Short exercise:
Reproduce word for word the listing from the line with "You are a GUI" up to and including the line with "point(137,30)", leaving out the pictures.

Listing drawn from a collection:
□ □ □ □ □
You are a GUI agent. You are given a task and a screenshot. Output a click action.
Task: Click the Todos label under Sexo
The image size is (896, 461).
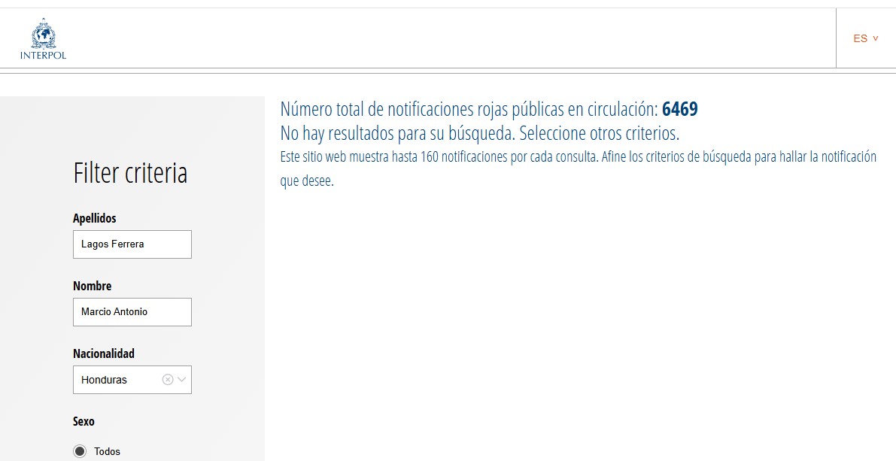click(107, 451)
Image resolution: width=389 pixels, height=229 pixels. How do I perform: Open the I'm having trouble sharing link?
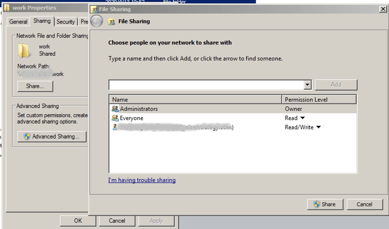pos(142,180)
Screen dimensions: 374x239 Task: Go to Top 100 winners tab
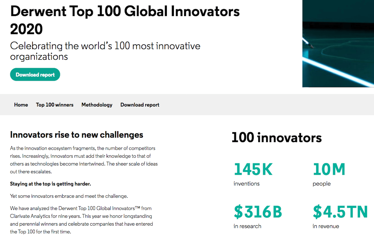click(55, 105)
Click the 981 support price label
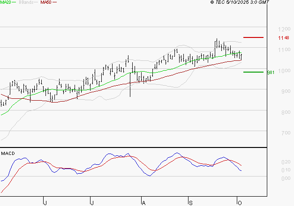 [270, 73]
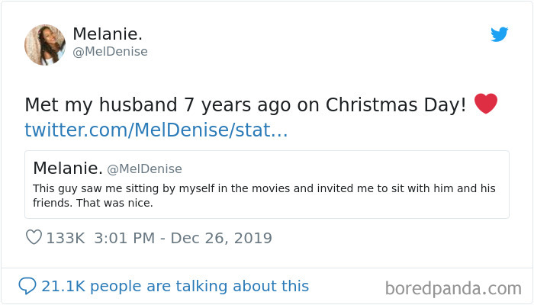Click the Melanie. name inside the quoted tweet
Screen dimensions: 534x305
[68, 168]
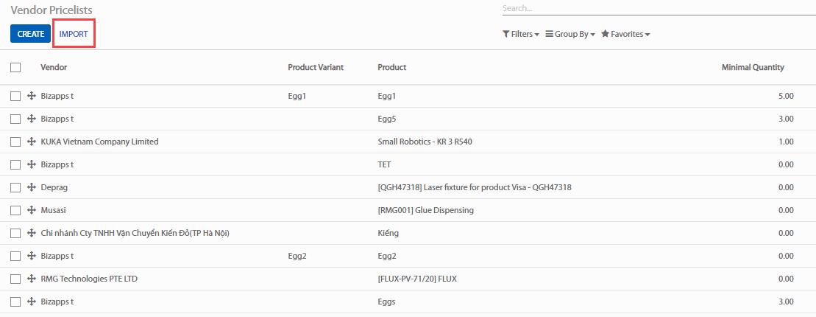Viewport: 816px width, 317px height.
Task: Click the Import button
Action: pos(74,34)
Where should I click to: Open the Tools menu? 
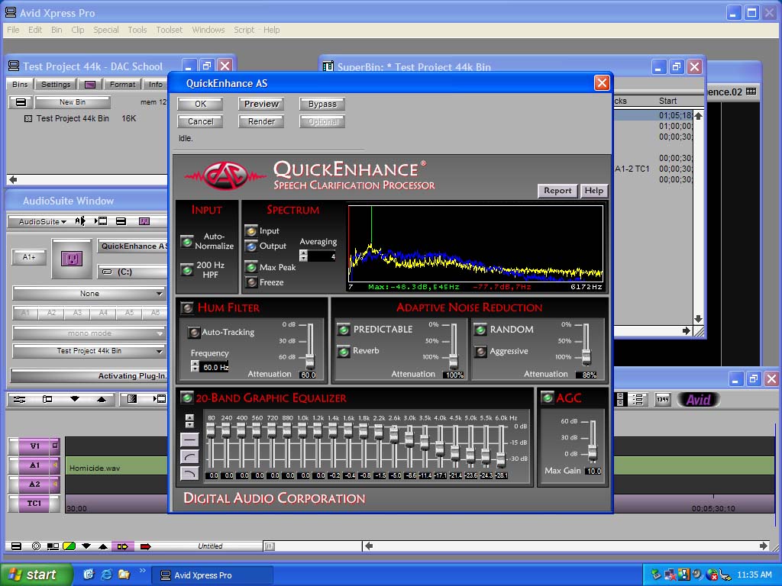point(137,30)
□ □ □ □ □
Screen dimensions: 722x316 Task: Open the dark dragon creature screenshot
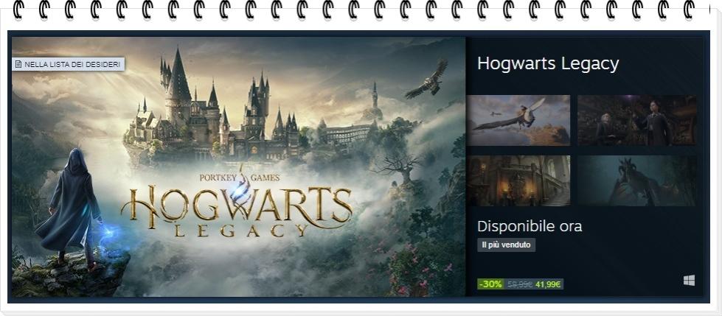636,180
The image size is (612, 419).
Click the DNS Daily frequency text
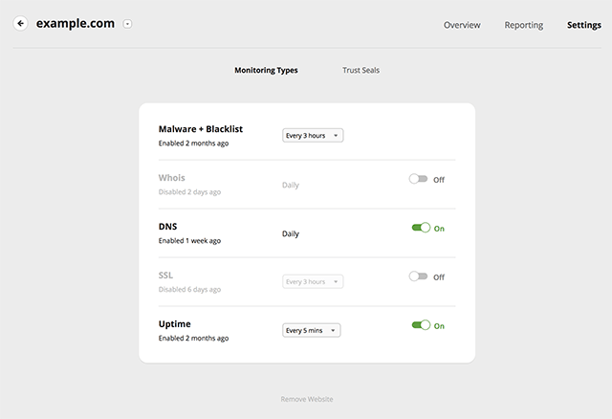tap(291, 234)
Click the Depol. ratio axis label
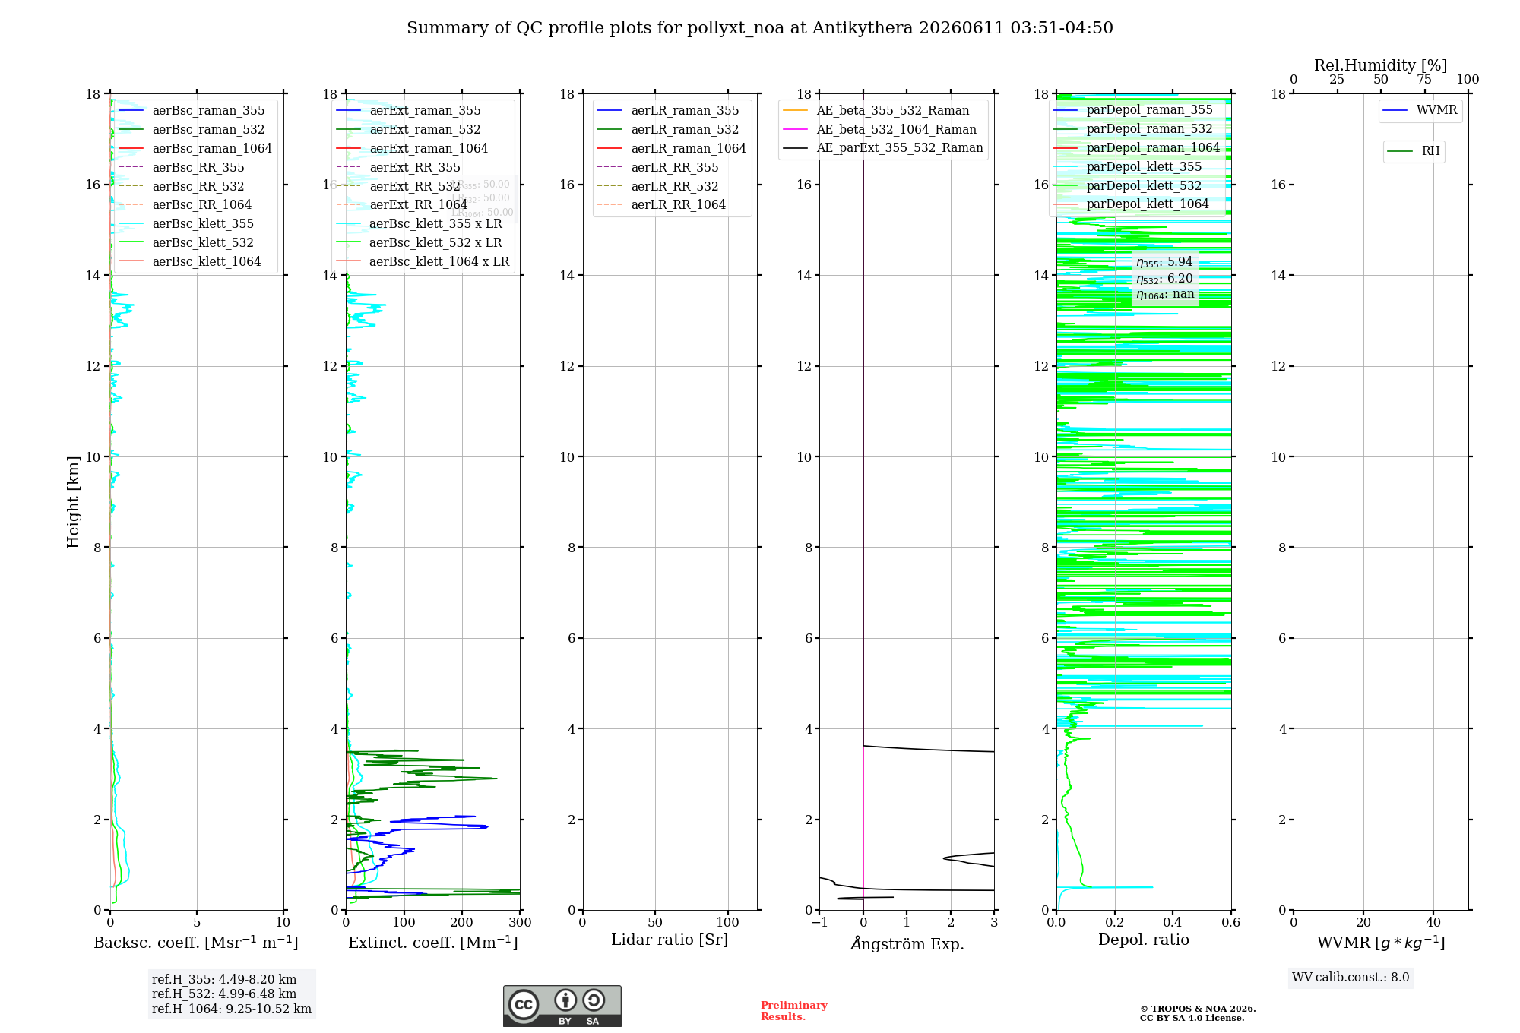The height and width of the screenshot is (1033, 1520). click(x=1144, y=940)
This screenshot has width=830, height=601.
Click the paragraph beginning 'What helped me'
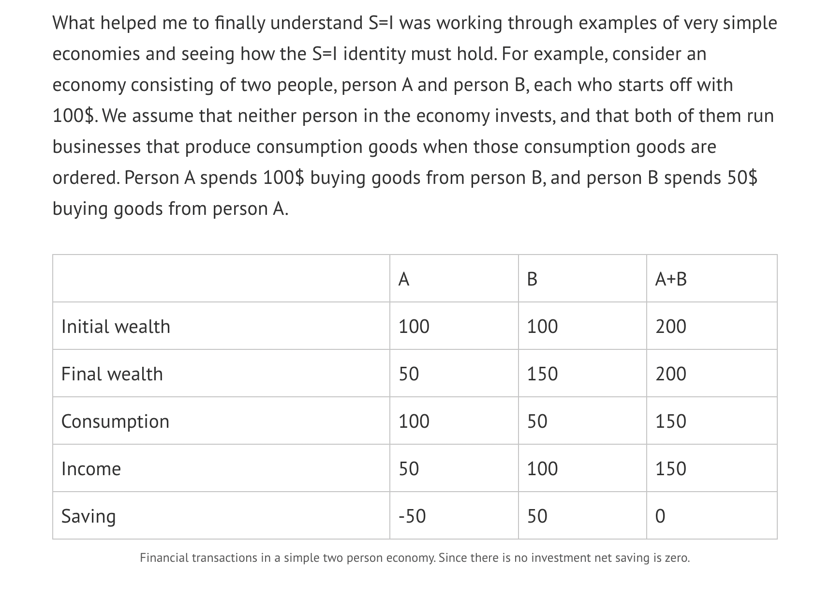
□ □ □ □ □
Worked solution:
You are a GUI agent. You are given a task and a screenshot. Output a click action.
Task: Click the Todos label under Sexo
The image size is (896, 461).
click(107, 451)
Image resolution: width=389 pixels, height=229 pixels. How do I perform: Open the I'm having trouble sharing link?
pos(142,180)
Screen dimensions: 374x239 Task: Go to Top 100 winners tab
click(55, 105)
Click the 981 support price label
 [270, 73]
Click the Melanie. name inside the quoted tweet
Screen dimensions: 534x305
[68, 168]
Viewport: 816px width, 317px height.
Task: Click the Import button
Action: pos(74,34)
Where should I click to: Open the Tools menu? 
point(137,30)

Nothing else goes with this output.